- [What you should do]:
Shift every coordinate in the records by adding 46 to each number, and write out again everything from the line containing "Login (1311, 60)" down to the line containing "Téli sportok (667, 1290)", both ends included. Keep the request text in those lines, and leave out the pictures.

- [The data]:
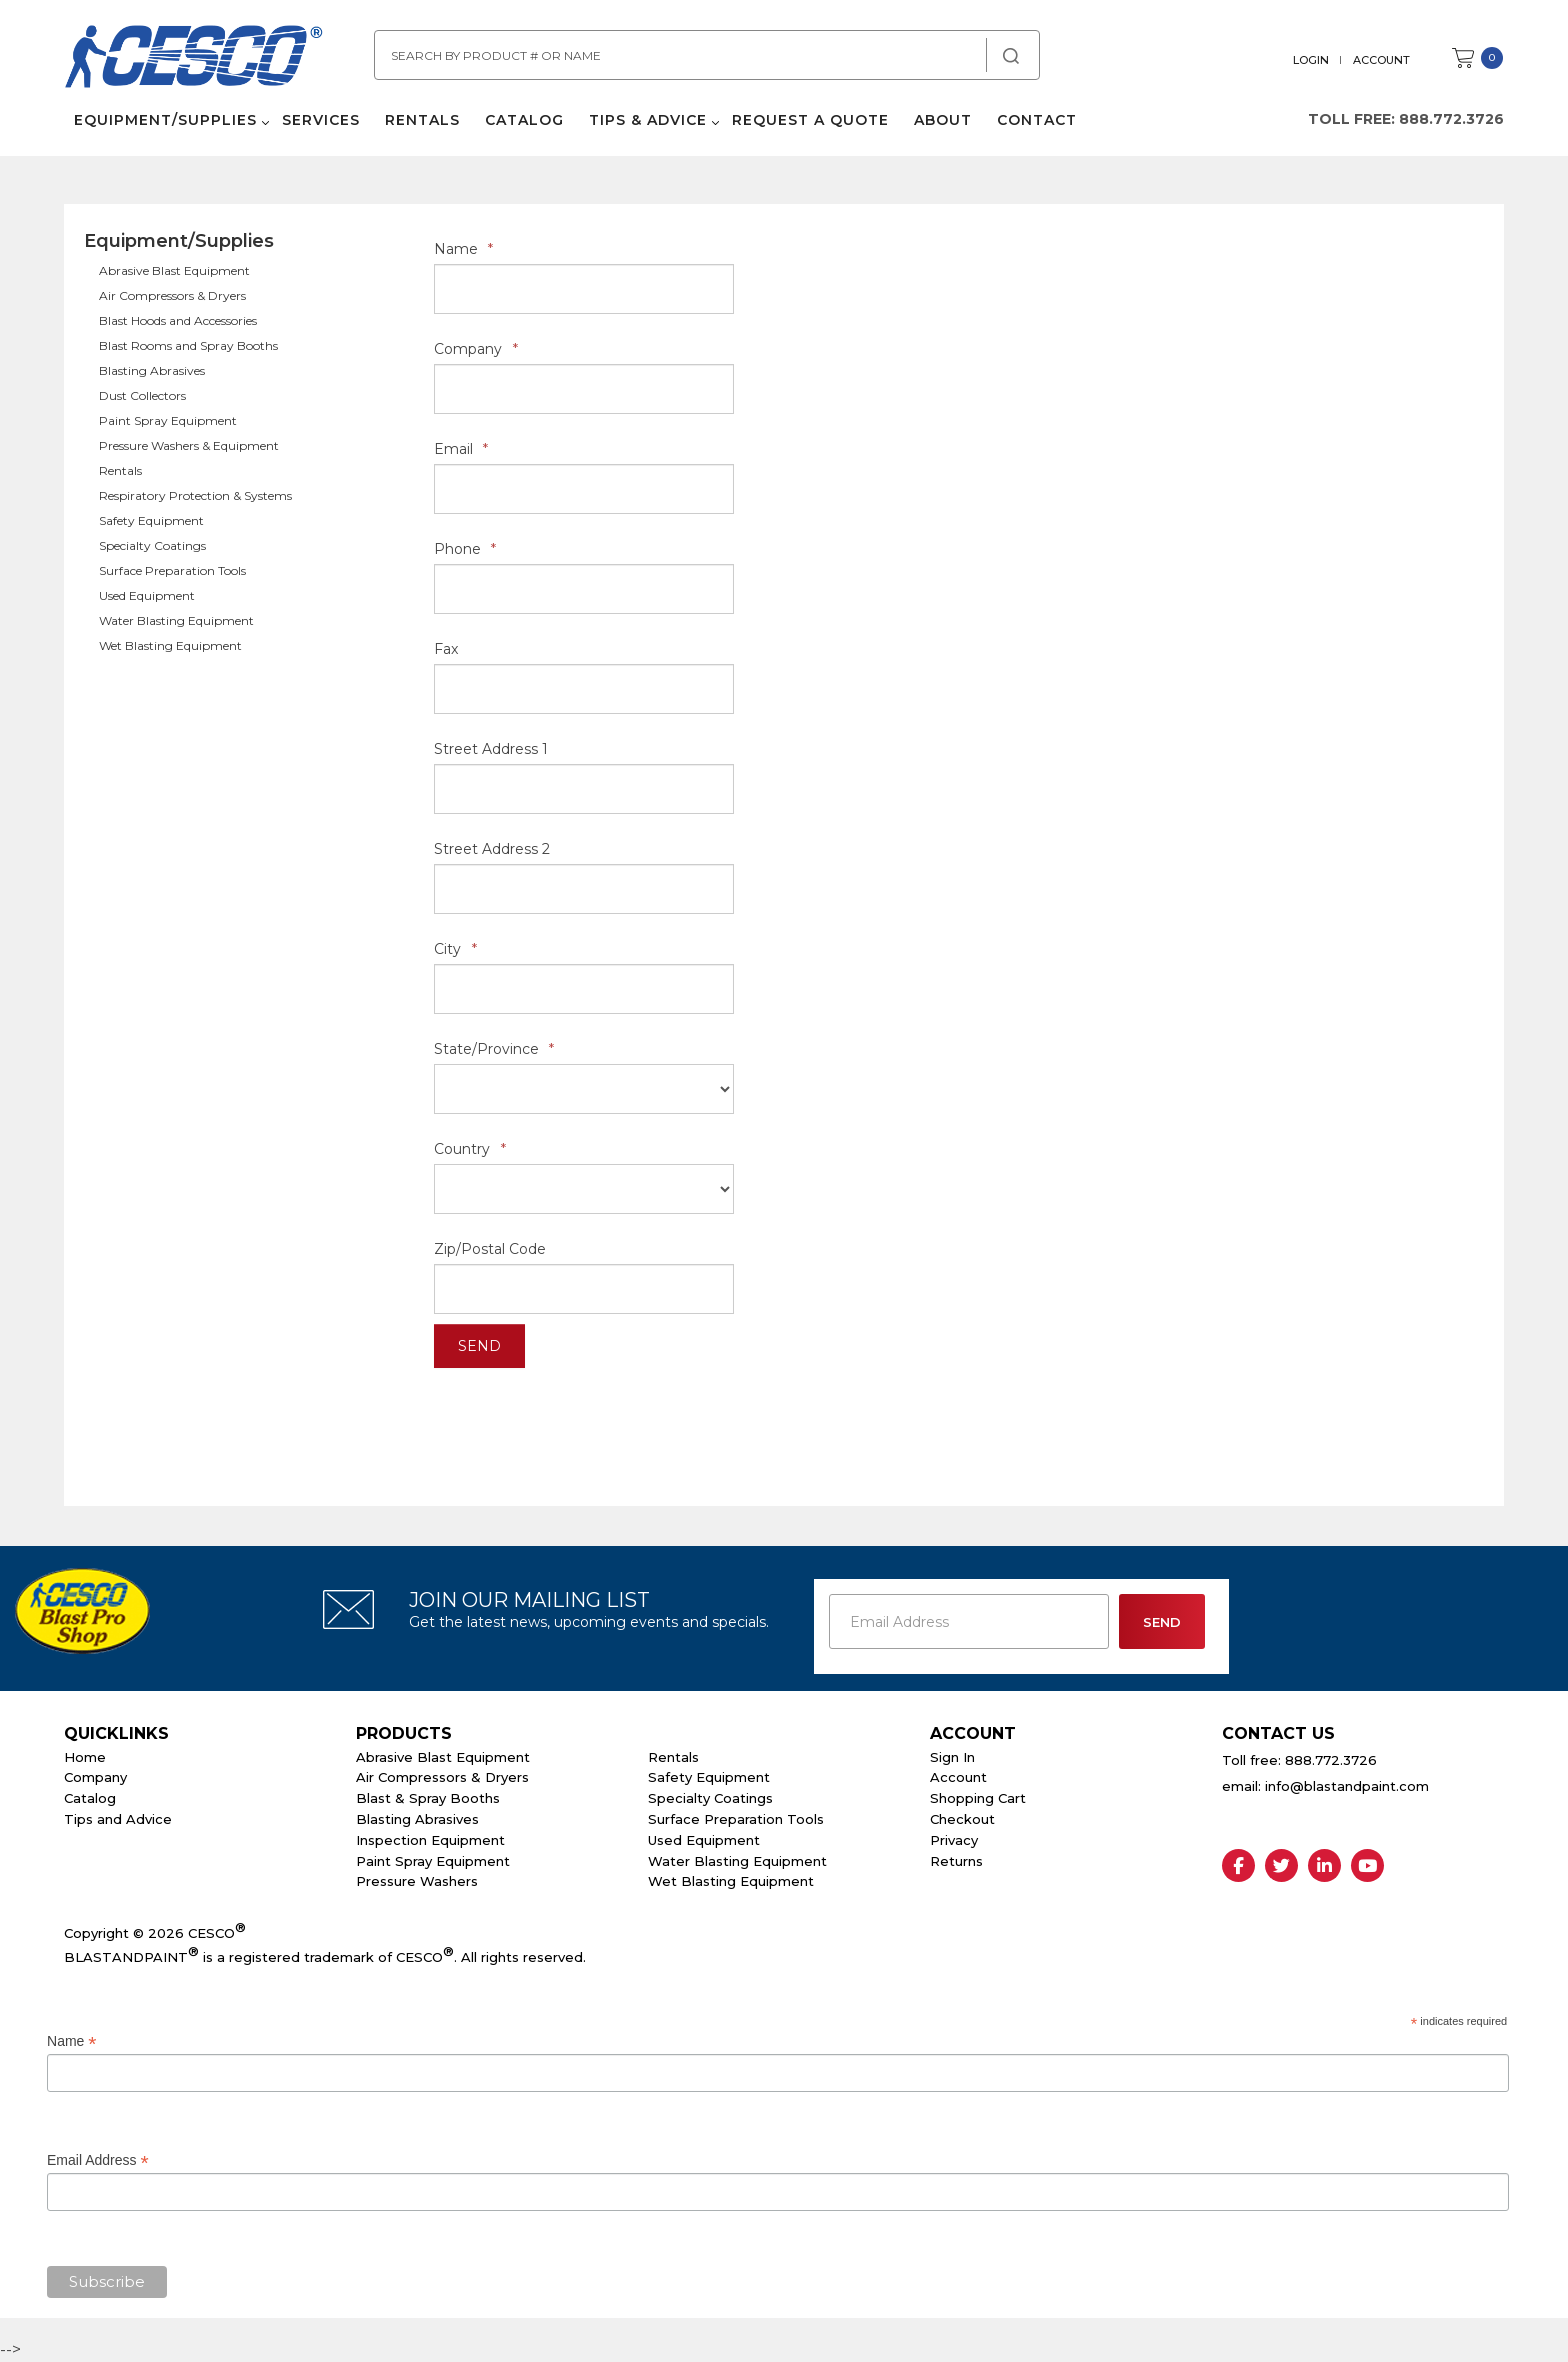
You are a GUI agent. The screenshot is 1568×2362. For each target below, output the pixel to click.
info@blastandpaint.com (1347, 1786)
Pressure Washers (417, 1881)
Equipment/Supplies (165, 120)
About (943, 120)
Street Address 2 (492, 849)
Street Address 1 (491, 749)
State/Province (494, 1049)
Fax (446, 649)
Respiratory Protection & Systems (195, 495)
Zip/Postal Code (490, 1249)
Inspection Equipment (430, 1840)
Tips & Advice (648, 120)
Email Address (98, 2160)
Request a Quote (810, 120)
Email (461, 449)
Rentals (422, 120)
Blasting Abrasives (152, 370)
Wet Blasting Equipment (170, 645)
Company (476, 349)
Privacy (954, 1840)
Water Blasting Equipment (176, 620)
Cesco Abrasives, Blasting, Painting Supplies (194, 59)
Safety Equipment (151, 520)
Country (470, 1149)
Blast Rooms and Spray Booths (188, 345)
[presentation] (586, 1417)
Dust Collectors (142, 395)
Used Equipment (147, 595)
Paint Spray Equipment (168, 420)
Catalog (524, 120)
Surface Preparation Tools (172, 570)
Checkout (962, 1819)
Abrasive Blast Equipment (174, 270)
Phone (465, 549)
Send (479, 1346)
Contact (1037, 120)
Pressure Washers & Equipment (189, 445)
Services (321, 120)
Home (85, 1757)
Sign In (952, 1757)
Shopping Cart (978, 1798)
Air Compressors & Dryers (172, 295)
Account (1381, 60)
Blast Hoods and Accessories (178, 320)
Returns (956, 1861)
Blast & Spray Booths (428, 1798)
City (455, 949)
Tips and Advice (118, 1819)
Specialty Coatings (152, 545)
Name (463, 249)
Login (1311, 60)
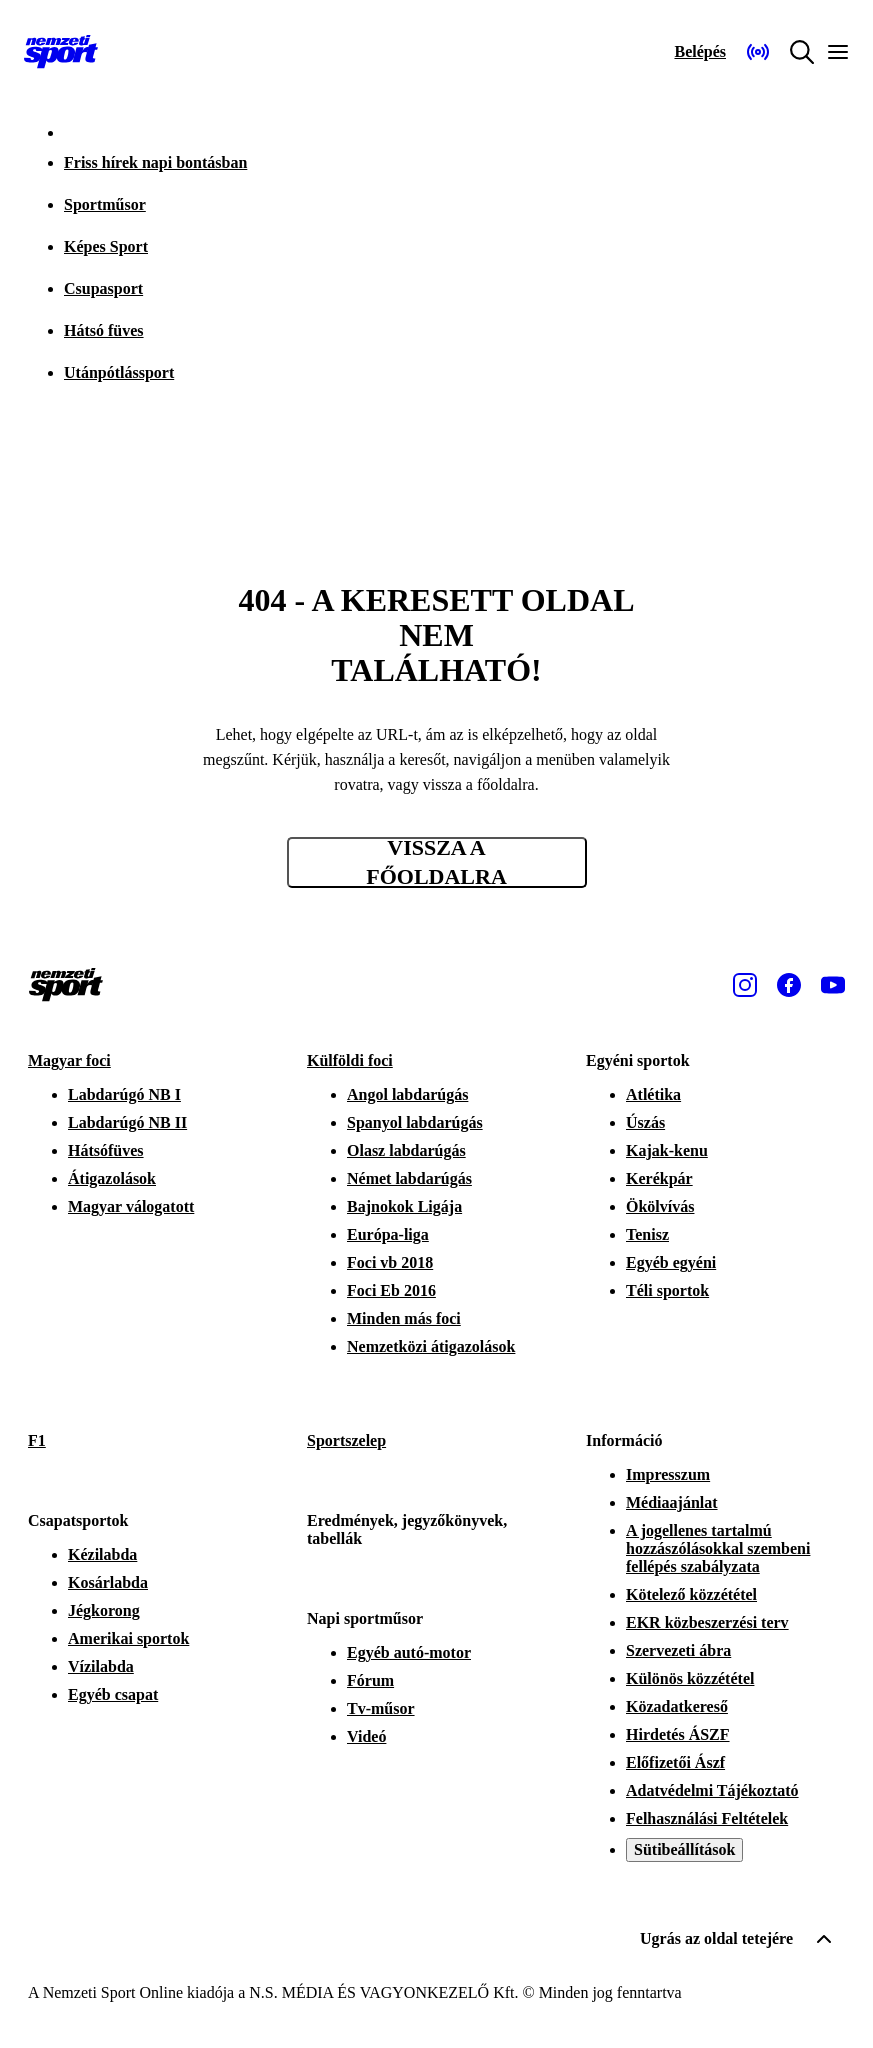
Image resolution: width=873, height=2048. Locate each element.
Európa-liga (388, 1234)
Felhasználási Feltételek (707, 1818)
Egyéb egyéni (671, 1262)
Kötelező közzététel (691, 1594)
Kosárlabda (108, 1582)
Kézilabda (102, 1554)
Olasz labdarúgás (406, 1150)
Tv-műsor (381, 1708)
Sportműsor (105, 204)
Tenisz (647, 1234)
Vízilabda (101, 1666)
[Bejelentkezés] (700, 52)
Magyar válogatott (131, 1206)
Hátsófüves (106, 1150)
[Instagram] (745, 985)
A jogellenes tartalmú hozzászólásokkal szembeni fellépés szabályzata (718, 1548)
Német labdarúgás (409, 1178)
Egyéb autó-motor (409, 1652)
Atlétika (653, 1094)
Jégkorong (104, 1610)
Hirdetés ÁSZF (678, 1734)
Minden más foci (404, 1318)
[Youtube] (833, 985)
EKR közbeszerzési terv (707, 1622)
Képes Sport (106, 246)
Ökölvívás (660, 1206)
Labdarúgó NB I (124, 1094)
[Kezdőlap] (61, 52)
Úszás (645, 1122)
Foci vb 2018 (390, 1262)
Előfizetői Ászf (675, 1762)
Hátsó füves (104, 330)
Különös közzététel (690, 1678)
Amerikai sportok (128, 1638)
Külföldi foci (350, 1060)
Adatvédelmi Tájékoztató (712, 1790)
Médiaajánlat (672, 1502)
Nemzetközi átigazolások (431, 1346)
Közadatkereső (677, 1706)
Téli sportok (667, 1290)
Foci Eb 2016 (391, 1290)
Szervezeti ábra (678, 1650)
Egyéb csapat (113, 1694)
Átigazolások (112, 1178)
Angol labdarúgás (407, 1094)
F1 (37, 1440)
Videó (366, 1736)
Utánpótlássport (119, 372)
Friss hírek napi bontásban (155, 162)
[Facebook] (789, 985)
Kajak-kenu (667, 1150)
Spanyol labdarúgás (415, 1122)
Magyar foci (69, 1060)
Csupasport (103, 288)
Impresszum (668, 1474)
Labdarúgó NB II (127, 1122)
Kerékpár (659, 1178)
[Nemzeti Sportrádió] (758, 52)
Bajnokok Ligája (404, 1206)
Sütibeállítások (684, 1849)
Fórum (370, 1680)
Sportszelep (346, 1440)
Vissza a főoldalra (436, 862)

- [Solution for this problem]:
Login (1357, 106)
Image resolution: width=873, height=2048. Locate each element.
Európa-liga (434, 1280)
Felhasználási Feltételek (753, 1864)
Egyéb egyéni (717, 1308)
Kötelező közzététel (737, 1640)
Kosárlabda (154, 1628)
Kézilabda (148, 1600)
Olasz labdarúgás (452, 1196)
Tv-műsor (427, 1754)
Sportműsor (151, 250)
Tenisz (693, 1280)
Vízilabda (147, 1712)
[Bejelentkezés] (746, 98)
Magyar válogatott (177, 1252)
Hátsófüves (152, 1196)
[Instagram] (791, 1031)
A jogellenes tartalmú hozzászólásokkal szembeni fellépés szabályzata (764, 1594)
Német labdarúgás (455, 1224)
Egyéb autó-motor (455, 1698)
Atlétika (699, 1140)
Jégkorong (150, 1656)
Hirdetés ÁSZF (724, 1780)
Minden más foci (450, 1364)
[Youtube] (879, 1031)
EKR közbeszerzési terv (753, 1668)
Képes Sport (152, 292)
Ökölvívás (706, 1252)
Labdarúgó NB I (170, 1140)
[Kezdőlap] (107, 98)
Úszás (691, 1168)
Foci vb 2018 (436, 1308)
Előfizetői Ászf (721, 1808)
Hátsó füves (150, 376)
Különös közzététel (736, 1724)
Amerikai sportok (174, 1684)
Külföldi foci (396, 1106)
Adatvédelmi Tájékoztató (758, 1836)
Médiaajánlat (718, 1548)
Nemzetközi átigazolások (477, 1392)
Közadatkereső (723, 1752)
Téli sportok (713, 1336)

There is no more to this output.